[Stored data entries]
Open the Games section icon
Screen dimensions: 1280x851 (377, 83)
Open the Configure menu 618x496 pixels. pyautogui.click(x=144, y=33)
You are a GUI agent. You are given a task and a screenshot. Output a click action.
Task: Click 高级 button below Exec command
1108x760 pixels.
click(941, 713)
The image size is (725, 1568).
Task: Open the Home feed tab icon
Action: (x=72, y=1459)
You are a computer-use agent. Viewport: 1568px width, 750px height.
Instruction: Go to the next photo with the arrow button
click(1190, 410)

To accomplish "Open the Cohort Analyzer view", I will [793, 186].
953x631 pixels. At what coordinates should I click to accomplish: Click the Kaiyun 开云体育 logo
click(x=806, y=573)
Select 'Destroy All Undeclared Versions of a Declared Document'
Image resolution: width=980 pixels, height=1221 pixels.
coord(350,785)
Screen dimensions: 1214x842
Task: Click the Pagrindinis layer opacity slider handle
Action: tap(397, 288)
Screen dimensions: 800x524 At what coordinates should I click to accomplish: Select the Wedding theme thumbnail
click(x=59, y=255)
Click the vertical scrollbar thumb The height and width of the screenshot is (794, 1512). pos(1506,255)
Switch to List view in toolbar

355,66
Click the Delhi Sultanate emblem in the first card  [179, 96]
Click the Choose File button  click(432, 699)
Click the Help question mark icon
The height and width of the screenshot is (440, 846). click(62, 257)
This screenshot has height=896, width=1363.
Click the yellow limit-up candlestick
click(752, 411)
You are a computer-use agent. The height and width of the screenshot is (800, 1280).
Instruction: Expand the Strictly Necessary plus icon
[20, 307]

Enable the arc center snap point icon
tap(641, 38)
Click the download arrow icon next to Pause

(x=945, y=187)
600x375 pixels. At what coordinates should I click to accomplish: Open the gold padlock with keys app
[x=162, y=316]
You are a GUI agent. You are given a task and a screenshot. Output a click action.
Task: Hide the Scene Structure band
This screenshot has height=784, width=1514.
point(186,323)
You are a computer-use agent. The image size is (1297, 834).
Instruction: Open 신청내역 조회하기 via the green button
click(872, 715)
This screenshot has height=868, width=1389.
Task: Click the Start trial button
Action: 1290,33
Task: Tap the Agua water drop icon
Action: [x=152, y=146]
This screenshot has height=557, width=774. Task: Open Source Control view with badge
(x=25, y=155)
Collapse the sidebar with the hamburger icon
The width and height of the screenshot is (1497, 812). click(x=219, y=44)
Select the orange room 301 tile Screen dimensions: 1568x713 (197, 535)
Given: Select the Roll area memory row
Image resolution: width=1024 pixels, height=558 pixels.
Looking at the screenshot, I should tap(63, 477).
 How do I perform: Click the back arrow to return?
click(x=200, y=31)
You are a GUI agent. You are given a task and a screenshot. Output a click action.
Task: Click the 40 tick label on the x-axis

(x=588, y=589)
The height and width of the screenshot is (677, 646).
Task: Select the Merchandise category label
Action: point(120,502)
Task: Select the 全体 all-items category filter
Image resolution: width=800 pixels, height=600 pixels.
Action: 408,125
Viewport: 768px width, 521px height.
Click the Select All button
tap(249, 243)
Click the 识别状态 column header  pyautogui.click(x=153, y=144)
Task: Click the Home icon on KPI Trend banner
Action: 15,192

== AIM OF THE TASK ==
In full and word for word, output the entries.

== EXERCISE RESULT ==
Open the Games section icon
Screen dimensions: 1280x851 (377, 83)
Open the Configure menu 618x496 pixels. pyautogui.click(x=144, y=33)
You are a GUI agent. You are given a task and a screenshot. Output a click action.
Task: Click 高级 button below Exec command
1108x760 pixels.
click(941, 713)
The image size is (725, 1568).
Task: Open the Home feed tab icon
Action: (x=72, y=1459)
You are a computer-use agent. Viewport: 1568px width, 750px height.
Instruction: Go to the next photo with the arrow button
click(1190, 410)

To accomplish "Open the Cohort Analyzer view", I will [793, 186].
953x631 pixels. At what coordinates should I click to accomplish: Click the Kaiyun 开云体育 logo
click(x=806, y=573)
Select 'Destroy All Undeclared Versions of a Declared Document'
Image resolution: width=980 pixels, height=1221 pixels.
coord(350,785)
Screen dimensions: 1214x842
Task: Click the Pagrindinis layer opacity slider handle
Action: tap(397, 288)
Screen dimensions: 800x524 At what coordinates should I click to accomplish: Select the Wedding theme thumbnail
click(x=59, y=255)
Click the vertical scrollbar thumb The height and width of the screenshot is (794, 1512). pos(1506,255)
Switch to List view in toolbar

355,66
Click the Delhi Sultanate emblem in the first card  [179, 96]
Click the Choose File button  click(432, 699)
Click the Help question mark icon
The height and width of the screenshot is (440, 846). click(62, 257)
This screenshot has height=896, width=1363.
Click the yellow limit-up candlestick
click(752, 411)
You are a computer-use agent. The height and width of the screenshot is (800, 1280).
Instruction: Expand the Strictly Necessary plus icon
[20, 307]

Enable the arc center snap point icon
tap(641, 38)
Click the download arrow icon next to Pause

(x=945, y=187)
600x375 pixels. At what coordinates should I click to accomplish: Open the gold padlock with keys app
[x=162, y=316]
You are a GUI agent. You are given a task and a screenshot. Output a click action.
Task: Hide the Scene Structure band
This screenshot has height=784, width=1514.
point(186,323)
You are a computer-use agent. The image size is (1297, 834).
Instruction: Open 신청내역 조회하기 via the green button
click(872, 715)
This screenshot has height=868, width=1389.
Task: Click the Start trial button
Action: 1290,33
Task: Tap the Agua water drop icon
Action: [x=152, y=146]
This screenshot has height=557, width=774. Task: Open Source Control view with badge
(x=25, y=155)
Collapse the sidebar with the hamburger icon
The width and height of the screenshot is (1497, 812). click(x=219, y=44)
Select the orange room 301 tile Screen dimensions: 1568x713 (197, 535)
Given: Select the Roll area memory row
Image resolution: width=1024 pixels, height=558 pixels.
Looking at the screenshot, I should tap(63, 477).
 How do I perform: Click the back arrow to return?
click(x=200, y=31)
You are a GUI agent. You are given a task and a screenshot. Output a click action.
Task: Click the 40 tick label on the x-axis

(x=588, y=589)
The height and width of the screenshot is (677, 646).
Task: Select the Merchandise category label
Action: point(120,502)
Task: Select the 全体 all-items category filter
Image resolution: width=800 pixels, height=600 pixels.
Action: 408,125
Viewport: 768px width, 521px height.
Click the Select All button
tap(249, 243)
Click the 识别状态 column header  pyautogui.click(x=153, y=144)
Task: Click the Home icon on KPI Trend banner
Action: 15,192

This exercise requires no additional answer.